● **What to do**
If a record holds a picture, leave the picture out and repeat everything else exactly.

● **Data for analysis**
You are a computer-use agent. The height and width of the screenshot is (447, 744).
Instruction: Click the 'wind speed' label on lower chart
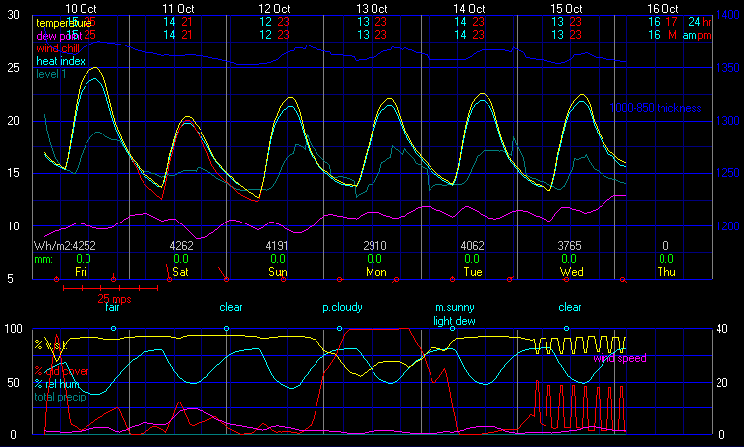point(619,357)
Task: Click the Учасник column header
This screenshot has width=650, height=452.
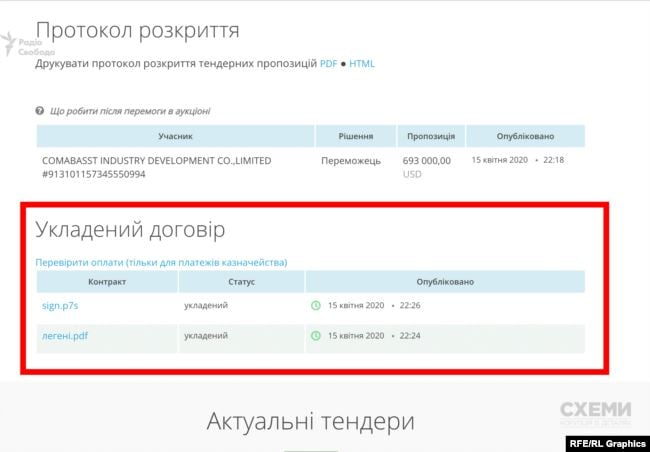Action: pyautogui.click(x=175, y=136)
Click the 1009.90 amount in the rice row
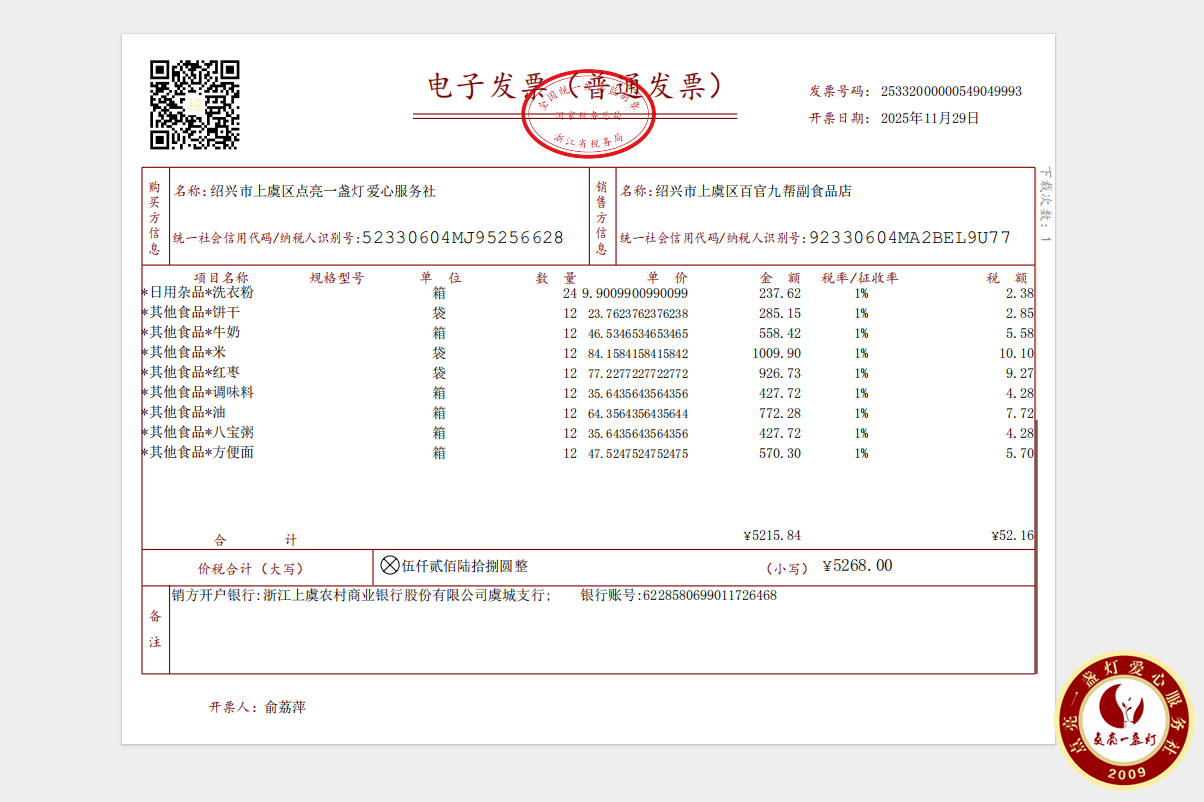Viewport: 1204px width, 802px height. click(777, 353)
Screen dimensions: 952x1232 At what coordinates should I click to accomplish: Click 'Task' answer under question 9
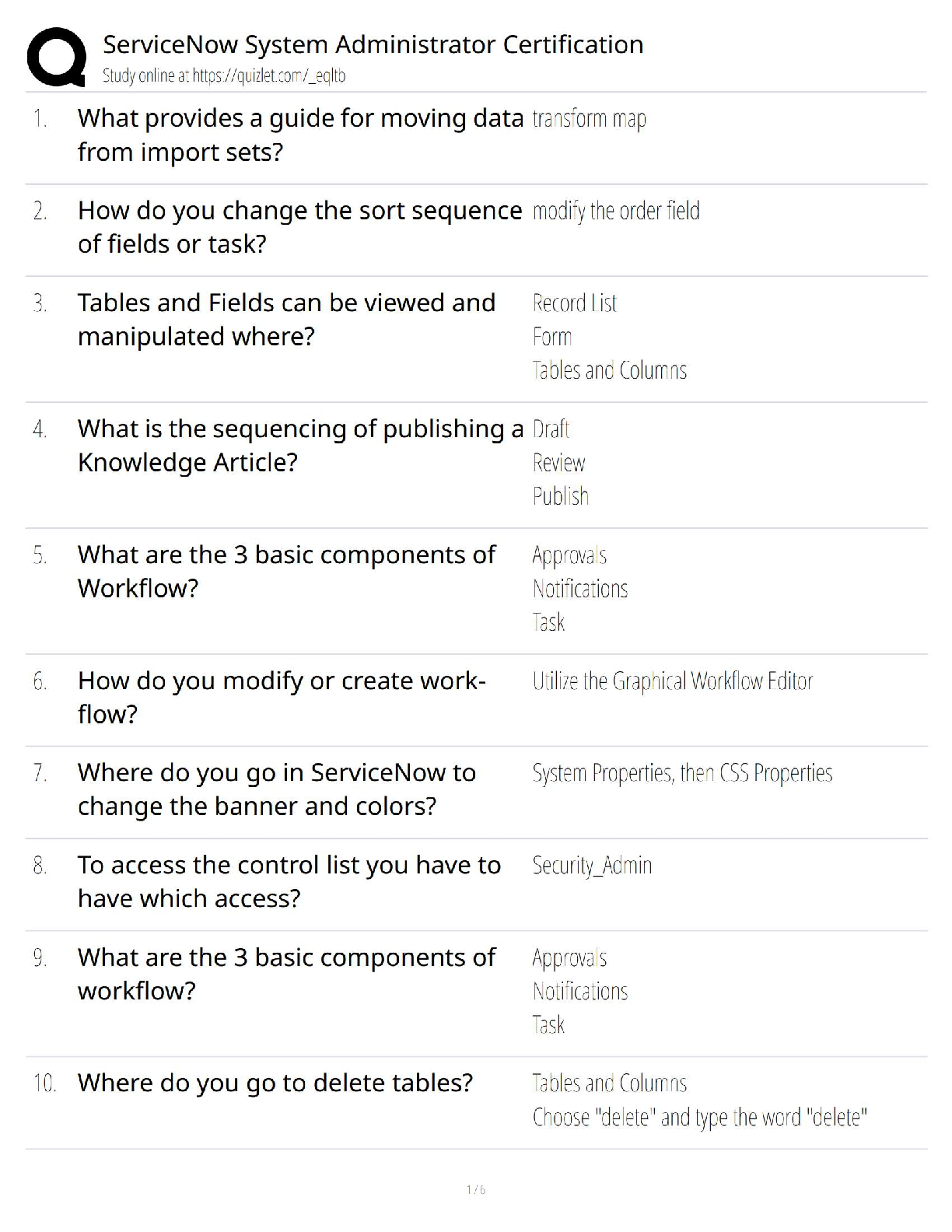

● **Your response**
You are a computer-use agent. The height and width of the screenshot is (447, 744).
Instruction: Click the 'wind speed' label on lower chart
point(619,357)
Task: Click the Учасник column header
This screenshot has width=650, height=452.
Action: pyautogui.click(x=175, y=136)
Click the 1009.90 amount in the rice row
Viewport: 1204px width, 802px height. click(777, 353)
Screen dimensions: 952x1232 At what coordinates should I click to accomplish: Click 'Task' answer under question 9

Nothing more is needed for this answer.